• **ACTIONS À MENER**
A – Résumez en deux phrases le texte sur le Front national.
B – Mettez à jour le passage du texte sur le Front national allant de « L'ancien député poujadiste » jusqu'à « une critique positive. » inclus, en remplaçant « modérés » par « pragmatiques ».
C – Rédigez la suite du texte sur le Front national, en reprenant après sa dernière phrase.

• **TEXTE**

--

07 juin 2013
Existe-t-il des liens entre le FN et l'extrême droite radicale?
Ses dirigeants ne cessent de le marteler depuis la mort dramatique du jeune militant d'extrême gauche libertaire Clément Méric: le FN n'a aucun lien avec les groupuscules d'extrême droite.
Si le FN n'a bien entendu strictement rien à voir avec ce drame, qu'en est-il réellement de ses liens avec les groupes radicaux?
Que cela plaise ou non à un dirigeant du FN comme Florian Philippot, récemment venu de la gauche chevènementiste, l'histoire du FN s'enracine dans l'extrême droite la plus dure.
Ce n'est en effet pas Jean-Marie Le Pen qui est à l'origine, en octobre 1972, de la création du Front national (FN). Ce sont les activistes du mouvement Ordre Nouveau, dans le but de participer aux élections législatives de 1973 sous une étiquette plus large.
L'ancien député poujadiste puis "Indépendants de Paris" (CNIP) Jean-Marie Le Pen et ses amis, comme Dominique Chaboche ou Pierre Durand, faisaient même figures de modérés dans les premières années du FN. Des "nationaux", par opposition aux "nationalistes" selon la distinction proposée au début des années 1960 par Dominique Venner dans Pour une critique positive.

--

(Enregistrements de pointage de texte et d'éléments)
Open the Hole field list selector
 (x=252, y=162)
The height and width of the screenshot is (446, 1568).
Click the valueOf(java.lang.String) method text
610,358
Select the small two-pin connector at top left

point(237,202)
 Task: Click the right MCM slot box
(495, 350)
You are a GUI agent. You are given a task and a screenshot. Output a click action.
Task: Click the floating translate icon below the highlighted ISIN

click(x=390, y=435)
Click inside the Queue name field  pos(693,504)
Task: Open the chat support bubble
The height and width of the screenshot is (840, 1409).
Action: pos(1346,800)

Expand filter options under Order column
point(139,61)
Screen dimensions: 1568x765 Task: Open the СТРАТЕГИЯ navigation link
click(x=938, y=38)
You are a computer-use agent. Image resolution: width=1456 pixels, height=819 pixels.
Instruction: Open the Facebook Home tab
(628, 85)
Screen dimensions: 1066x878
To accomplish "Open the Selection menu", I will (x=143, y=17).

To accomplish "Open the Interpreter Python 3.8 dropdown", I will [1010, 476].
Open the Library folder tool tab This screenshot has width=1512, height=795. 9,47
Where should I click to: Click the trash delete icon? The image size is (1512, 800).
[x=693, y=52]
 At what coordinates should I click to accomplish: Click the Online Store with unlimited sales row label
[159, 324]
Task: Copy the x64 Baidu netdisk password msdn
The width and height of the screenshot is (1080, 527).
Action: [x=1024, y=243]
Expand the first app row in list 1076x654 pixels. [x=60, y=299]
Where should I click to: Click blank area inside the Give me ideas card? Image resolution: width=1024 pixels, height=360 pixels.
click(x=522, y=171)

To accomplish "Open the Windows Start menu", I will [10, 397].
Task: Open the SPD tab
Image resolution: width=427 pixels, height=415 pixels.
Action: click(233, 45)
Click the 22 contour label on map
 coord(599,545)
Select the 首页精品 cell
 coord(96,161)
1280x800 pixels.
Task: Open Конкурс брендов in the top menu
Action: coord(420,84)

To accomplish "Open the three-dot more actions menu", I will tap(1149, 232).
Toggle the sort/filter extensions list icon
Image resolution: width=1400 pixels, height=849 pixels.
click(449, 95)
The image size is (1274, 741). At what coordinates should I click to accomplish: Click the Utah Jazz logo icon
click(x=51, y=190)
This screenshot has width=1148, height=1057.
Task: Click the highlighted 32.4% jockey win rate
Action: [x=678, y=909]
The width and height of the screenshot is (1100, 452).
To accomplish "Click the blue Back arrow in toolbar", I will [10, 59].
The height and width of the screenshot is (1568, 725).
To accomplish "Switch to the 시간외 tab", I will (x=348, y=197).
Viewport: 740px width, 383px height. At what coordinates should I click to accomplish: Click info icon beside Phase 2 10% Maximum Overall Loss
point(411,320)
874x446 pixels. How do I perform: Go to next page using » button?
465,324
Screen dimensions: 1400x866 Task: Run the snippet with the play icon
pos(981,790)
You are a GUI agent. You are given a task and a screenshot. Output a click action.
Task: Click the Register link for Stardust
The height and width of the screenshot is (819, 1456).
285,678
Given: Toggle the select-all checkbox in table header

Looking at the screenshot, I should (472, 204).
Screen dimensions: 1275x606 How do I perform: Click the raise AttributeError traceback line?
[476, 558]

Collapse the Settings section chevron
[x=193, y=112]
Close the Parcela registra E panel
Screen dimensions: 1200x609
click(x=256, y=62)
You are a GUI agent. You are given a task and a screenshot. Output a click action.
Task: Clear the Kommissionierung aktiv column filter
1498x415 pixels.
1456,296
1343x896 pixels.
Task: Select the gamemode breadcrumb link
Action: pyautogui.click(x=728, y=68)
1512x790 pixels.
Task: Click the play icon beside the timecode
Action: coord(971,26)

--

• **RÉPONSES AUX TÂCHES**
A – Depuis la mort de Clément Méric, les dirigeants du FN répètent que leur parti n'a aucun lien avec les groupuscules d'extrême droite, alors que son histoire s'enracine dans l'extrême droite la plus dure. Le FN a en effet été créé en octobre 1972 par les activistes d'Ordre Nouveau, et non par Jean-Marie Le Pen, qui faisait même figure de modéré avec ses amis dans les premières années du parti.

B –
L'ancien député poujadiste puis "Indépendants de Paris" (CNIP) Jean-Marie Le Pen et ses amis, comme Dominique Chaboche ou Pierre Durand, faisaient même figures de pragmatiques dans les premières années du FN. Des "nationaux", par opposition aux "nationalistes" selon la distinction proposée au début des années 1960 par Dominique Venner dans Pour une critique positive.

C –
Premier bureau politique du FN (octobre 1972):
- Président: Jean-Marie Le Pen
- Vice-président: François Brigneau (Ordre Nouveau, ancien collaborateur et codétenu de Robert Brasillach à la Libération)
- Secrétaire général: Alain Robert (Ordre Nouveau)
- Secrétaire général adjoint: Roger Holeindre (Parti de l'Unité Française, ex-OAS)
- Trésorier: Pierre Bousquet (Parti de l'Unité Française, ancien de la Division SS Charlemagne)
- Trésorier adjoint: Pierre Durand
Deuxième bureau politique du FN (novembre 1973):
- Président: Jean-Marie Le Pen
- Vice-président: Roger Holeindre (ex-OAS)
- Secrétaire général: Dominique Chaboche
- Secrétaire administratif: Victor Barthélémy (ancien membre du comité central de la Légion des volontaires français contre le bolchevisme et ancien secrétaire général du PPF de Jacques Doriot)
- Trésorier: Pierre Bousquet (ancien de la Division SS Charlemagne)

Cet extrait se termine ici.